### Prompt
Your answer should be an exact copy of the listing.

### Data for the task
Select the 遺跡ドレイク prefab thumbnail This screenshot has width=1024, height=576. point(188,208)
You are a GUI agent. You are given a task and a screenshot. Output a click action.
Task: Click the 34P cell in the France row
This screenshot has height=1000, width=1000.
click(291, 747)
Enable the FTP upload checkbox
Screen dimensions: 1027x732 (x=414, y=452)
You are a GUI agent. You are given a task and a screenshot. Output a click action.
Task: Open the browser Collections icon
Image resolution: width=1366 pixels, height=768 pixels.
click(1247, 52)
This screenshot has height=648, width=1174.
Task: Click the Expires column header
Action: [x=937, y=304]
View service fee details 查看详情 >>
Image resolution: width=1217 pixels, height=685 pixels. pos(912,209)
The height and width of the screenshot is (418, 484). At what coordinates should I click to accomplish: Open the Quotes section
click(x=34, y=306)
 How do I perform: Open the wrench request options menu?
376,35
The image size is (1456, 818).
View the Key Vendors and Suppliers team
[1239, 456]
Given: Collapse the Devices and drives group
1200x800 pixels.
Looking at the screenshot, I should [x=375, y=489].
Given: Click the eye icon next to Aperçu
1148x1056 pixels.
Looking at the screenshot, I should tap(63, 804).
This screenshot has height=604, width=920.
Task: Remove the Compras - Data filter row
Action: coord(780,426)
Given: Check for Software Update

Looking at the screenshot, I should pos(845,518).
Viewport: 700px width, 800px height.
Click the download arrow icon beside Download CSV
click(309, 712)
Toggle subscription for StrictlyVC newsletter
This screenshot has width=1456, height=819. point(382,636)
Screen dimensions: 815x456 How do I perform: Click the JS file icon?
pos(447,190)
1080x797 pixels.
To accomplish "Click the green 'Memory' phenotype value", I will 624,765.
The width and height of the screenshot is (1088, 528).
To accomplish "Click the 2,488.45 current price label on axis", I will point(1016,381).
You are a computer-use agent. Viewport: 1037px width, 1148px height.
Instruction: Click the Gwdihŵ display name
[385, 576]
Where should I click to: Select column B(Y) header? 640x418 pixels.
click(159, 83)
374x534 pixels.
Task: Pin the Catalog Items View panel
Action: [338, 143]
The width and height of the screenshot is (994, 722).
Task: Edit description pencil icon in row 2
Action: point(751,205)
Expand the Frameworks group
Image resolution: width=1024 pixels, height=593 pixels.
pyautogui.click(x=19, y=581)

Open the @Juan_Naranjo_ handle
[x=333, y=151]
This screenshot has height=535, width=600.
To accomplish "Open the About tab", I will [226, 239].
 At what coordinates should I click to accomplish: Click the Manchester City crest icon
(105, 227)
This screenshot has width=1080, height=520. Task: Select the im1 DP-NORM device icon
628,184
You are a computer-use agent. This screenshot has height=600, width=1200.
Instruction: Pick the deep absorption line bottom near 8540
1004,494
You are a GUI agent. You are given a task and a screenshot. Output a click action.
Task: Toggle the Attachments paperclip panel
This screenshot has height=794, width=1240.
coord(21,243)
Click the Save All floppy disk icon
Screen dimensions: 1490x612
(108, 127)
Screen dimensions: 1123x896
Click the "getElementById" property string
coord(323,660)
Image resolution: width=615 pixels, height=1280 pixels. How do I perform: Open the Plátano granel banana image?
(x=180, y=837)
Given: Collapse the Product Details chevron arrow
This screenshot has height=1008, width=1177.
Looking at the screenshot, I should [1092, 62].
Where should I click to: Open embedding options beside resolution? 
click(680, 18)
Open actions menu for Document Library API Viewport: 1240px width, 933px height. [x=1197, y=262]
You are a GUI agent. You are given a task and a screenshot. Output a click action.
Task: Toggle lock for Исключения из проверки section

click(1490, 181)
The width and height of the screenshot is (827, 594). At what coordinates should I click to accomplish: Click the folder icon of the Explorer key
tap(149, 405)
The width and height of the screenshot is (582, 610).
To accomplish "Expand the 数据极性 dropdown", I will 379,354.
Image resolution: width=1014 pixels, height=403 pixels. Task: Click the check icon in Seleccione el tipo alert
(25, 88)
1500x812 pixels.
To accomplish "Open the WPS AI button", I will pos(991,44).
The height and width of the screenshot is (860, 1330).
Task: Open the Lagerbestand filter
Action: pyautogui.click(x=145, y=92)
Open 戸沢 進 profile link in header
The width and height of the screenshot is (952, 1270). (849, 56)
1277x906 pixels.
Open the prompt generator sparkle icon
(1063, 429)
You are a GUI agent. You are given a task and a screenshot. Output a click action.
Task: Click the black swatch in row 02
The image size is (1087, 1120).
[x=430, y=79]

### Answer space
Select the 遺跡ドレイク prefab thumbnail This screenshot has width=1024, height=576. point(188,208)
You are a GUI agent. You are given a task and a screenshot. Output a click action.
Task: Click the 34P cell in the France row
This screenshot has height=1000, width=1000.
click(291, 747)
Enable the FTP upload checkbox
Screen dimensions: 1027x732 (x=414, y=452)
You are a GUI agent. You are given a task and a screenshot. Output a click action.
Task: Open the browser Collections icon
Image resolution: width=1366 pixels, height=768 pixels.
click(1247, 52)
This screenshot has height=648, width=1174.
Task: Click the Expires column header
Action: [x=937, y=304]
View service fee details 查看详情 >>
Image resolution: width=1217 pixels, height=685 pixels. pos(912,209)
The height and width of the screenshot is (418, 484). At what coordinates should I click to accomplish: Open the Quotes section
click(x=34, y=306)
 How do I perform: Open the wrench request options menu?
376,35
The image size is (1456, 818).
View the Key Vendors and Suppliers team
[1239, 456]
Given: Collapse the Devices and drives group
1200x800 pixels.
Looking at the screenshot, I should [x=375, y=489].
Given: Click the eye icon next to Aperçu
1148x1056 pixels.
Looking at the screenshot, I should tap(63, 804).
This screenshot has height=604, width=920.
Task: Remove the Compras - Data filter row
Action: coord(780,426)
Given: Check for Software Update

Looking at the screenshot, I should pos(845,518).
Viewport: 700px width, 800px height.
Click the download arrow icon beside Download CSV
click(309, 712)
Toggle subscription for StrictlyVC newsletter
This screenshot has width=1456, height=819. point(382,636)
Screen dimensions: 815x456 How do I perform: Click the JS file icon?
pos(447,190)
1080x797 pixels.
To accomplish "Click the green 'Memory' phenotype value", I will 624,765.
The width and height of the screenshot is (1088, 528).
To accomplish "Click the 2,488.45 current price label on axis", I will point(1016,381).
You are a computer-use agent. Viewport: 1037px width, 1148px height.
Instruction: Click the Gwdihŵ display name
[385, 576]
Where should I click to: Select column B(Y) header? 640x418 pixels.
click(159, 83)
374x534 pixels.
Task: Pin the Catalog Items View panel
Action: [338, 143]
The width and height of the screenshot is (994, 722).
Task: Edit description pencil icon in row 2
Action: point(751,205)
Expand the Frameworks group
Image resolution: width=1024 pixels, height=593 pixels.
pyautogui.click(x=19, y=581)

Open the @Juan_Naranjo_ handle
[x=333, y=151]
This screenshot has height=535, width=600.
To accomplish "Open the About tab", I will [226, 239].
 At what coordinates should I click to accomplish: Click the Manchester City crest icon
(105, 227)
This screenshot has width=1080, height=520. Task: Select the im1 DP-NORM device icon
628,184
You are a computer-use agent. This screenshot has height=600, width=1200.
Instruction: Pick the deep absorption line bottom near 8540
1004,494
You are a GUI agent. You are given a task and a screenshot. Output a click action.
Task: Toggle the Attachments paperclip panel
This screenshot has height=794, width=1240.
coord(21,243)
Click the Save All floppy disk icon
Screen dimensions: 1490x612
(108, 127)
Screen dimensions: 1123x896
Click the "getElementById" property string
coord(323,660)
Image resolution: width=615 pixels, height=1280 pixels. How do I perform: Open the Plátano granel banana image?
(x=180, y=837)
Given: Collapse the Product Details chevron arrow
This screenshot has height=1008, width=1177.
Looking at the screenshot, I should [1092, 62].
Where should I click to: Open embedding options beside resolution? 
click(680, 18)
Open actions menu for Document Library API Viewport: 1240px width, 933px height. [x=1197, y=262]
You are a GUI agent. You are given a task and a screenshot. Output a click action.
Task: Toggle lock for Исключения из проверки section

click(1490, 181)
The width and height of the screenshot is (827, 594). At what coordinates should I click to accomplish: Click the folder icon of the Explorer key
tap(149, 405)
The width and height of the screenshot is (582, 610).
To accomplish "Expand the 数据极性 dropdown", I will 379,354.
Image resolution: width=1014 pixels, height=403 pixels. Task: Click the check icon in Seleccione el tipo alert
(25, 88)
1500x812 pixels.
To accomplish "Open the WPS AI button", I will pos(991,44).
The height and width of the screenshot is (860, 1330).
Task: Open the Lagerbestand filter
Action: pyautogui.click(x=145, y=92)
Open 戸沢 進 profile link in header
The width and height of the screenshot is (952, 1270). (849, 56)
1277x906 pixels.
Open the prompt generator sparkle icon
(1063, 429)
You are a GUI agent. You are given a task and a screenshot. Output a click action.
Task: Click the black swatch in row 02
The image size is (1087, 1120).
[x=430, y=79]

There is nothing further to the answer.